This event gave GenPhilly and the age-friendly effort excellent exposure to audiences that would otherwise never have thought about growing old in the city.
Junto coordinator Geoff DiMassi said afterwards that this was one of the best discussions he’s hosted so far, and even mentioned how impressed he was with GenPhilly’s professionalism!
Over 45 people attended the event in a space with a maximum capacity of about 50 – roughly half of the attendees were affiliated with the aging network, while the other half had backgrounds in urban planning, architecture and design. This mixed audience was exactly what we were hoping to accomplish since the theme of the event was creating an age-friendly environment.

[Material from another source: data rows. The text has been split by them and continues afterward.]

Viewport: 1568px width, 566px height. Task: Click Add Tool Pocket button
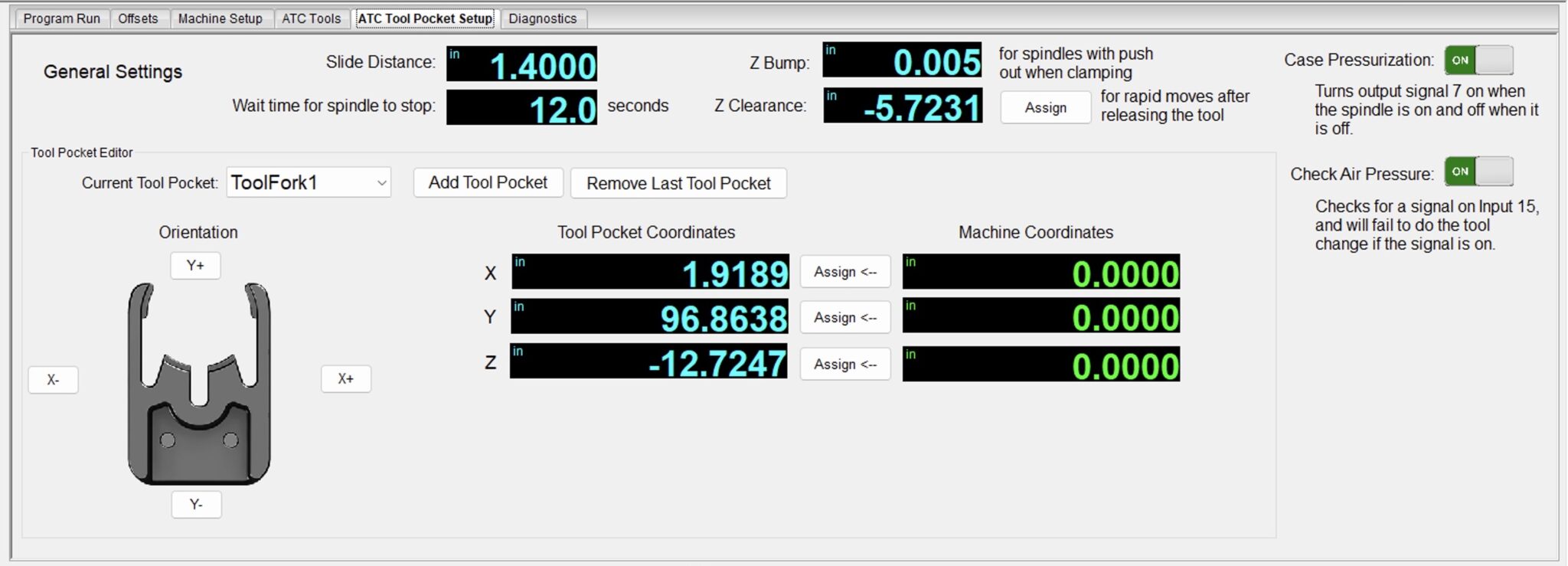(x=488, y=183)
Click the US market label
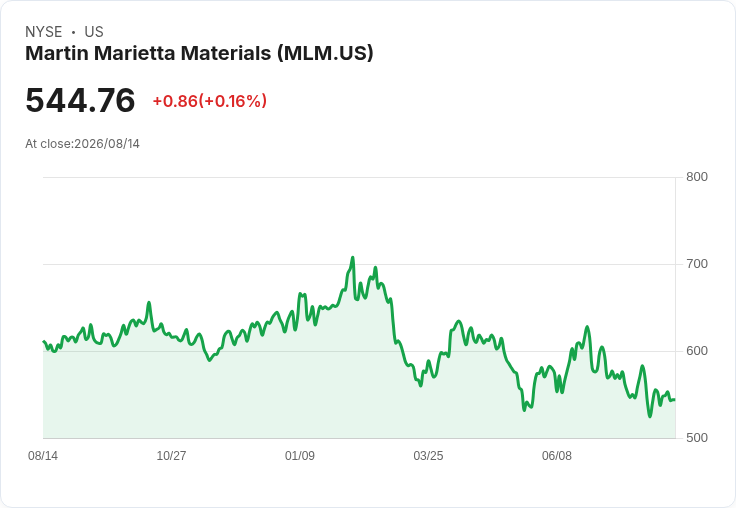 (x=94, y=32)
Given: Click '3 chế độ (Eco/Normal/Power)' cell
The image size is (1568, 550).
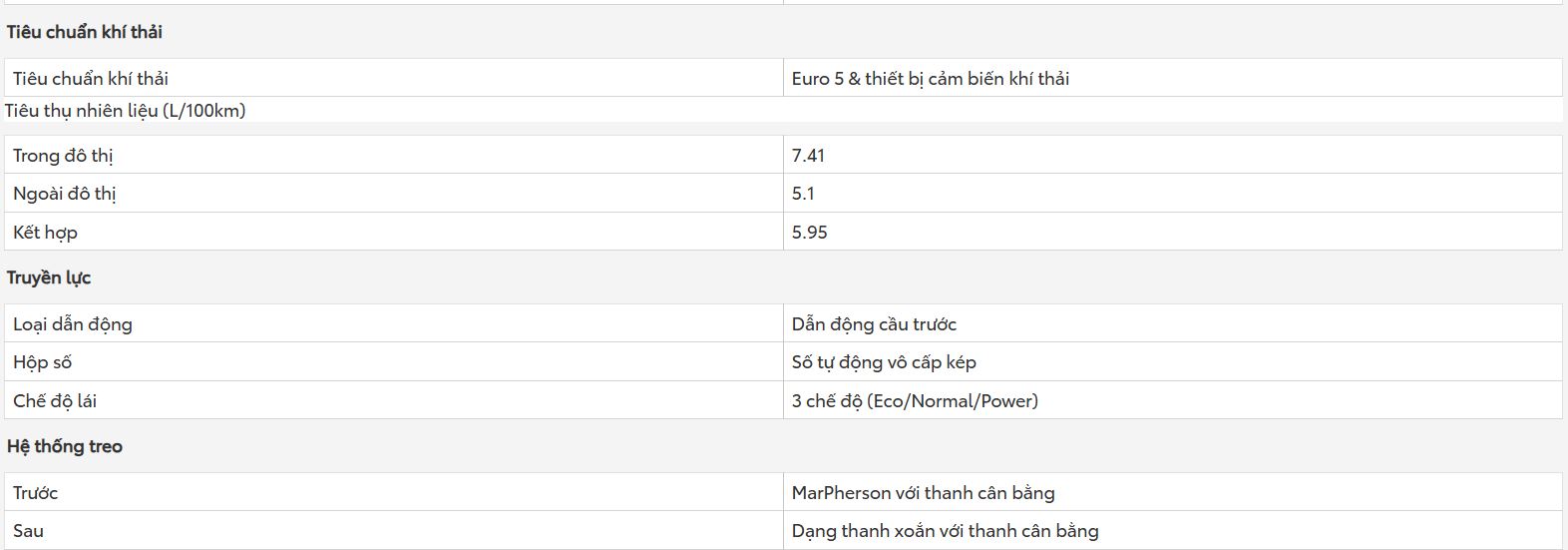Looking at the screenshot, I should pyautogui.click(x=1172, y=400).
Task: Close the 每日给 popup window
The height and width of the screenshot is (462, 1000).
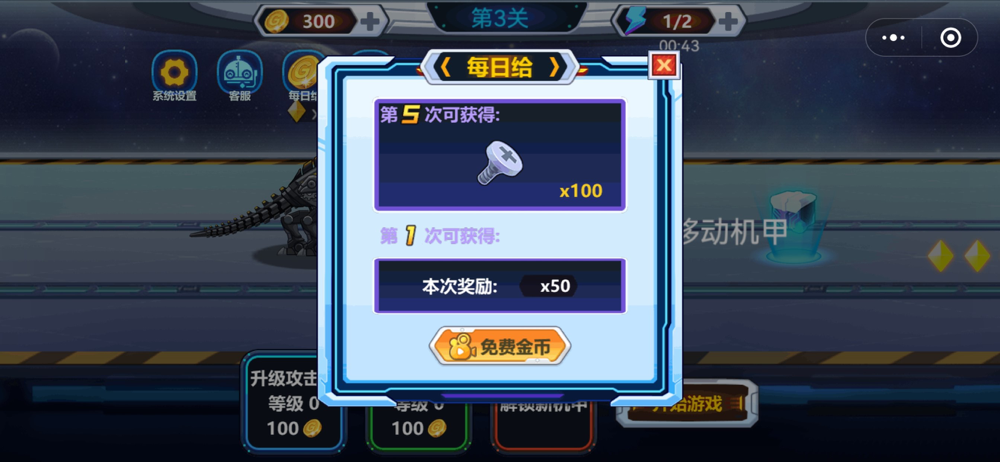Action: [x=664, y=64]
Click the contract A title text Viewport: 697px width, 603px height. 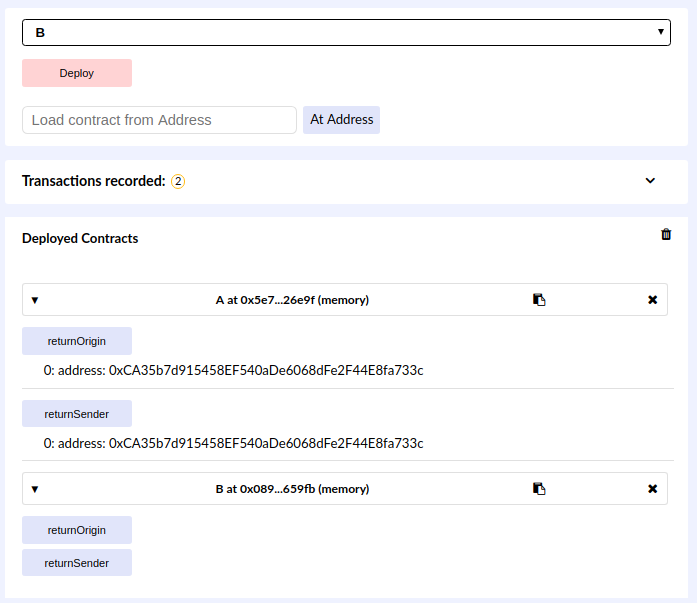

Kate Clark chaired and moderated the panel which included Allen Glicksman from Philadelphia Corporation for Aging, Christine Knapp from Next Great City, and Katherine Gajewski, Director of Sustainability for the City.
There was an active and lively discussion about the city, aging in place, and related issues – folks were very positive and very sympathetic about helping out neighbors who are elders.
- Accessory Dwelling Units (ADUs or granny flats): If you don’t know what they are, check out the Zoning Code Commission survey – they need your input! http://www.surveymonkey.com/s/zcc_districts_uses
- Urban Gardens / Farms and Senior centers
- The GreenWorks new effort to create an Intergenerational Environmental Corps
- Vacant land and developing age-friendly housing
- Doing a “story slam” on seniors and sustainability (could be a possible upcoming GenPhilly event!)
- The role that small businesses play in creating an age-friendly city.
Added Bonus: Color-coded demographic maps created by Lauren Ring added a visual element to Allen’s discussion- showing us where Philadelphia’s current aging population is in relation to social capital and community parks.
“We really seem to be making a difference.”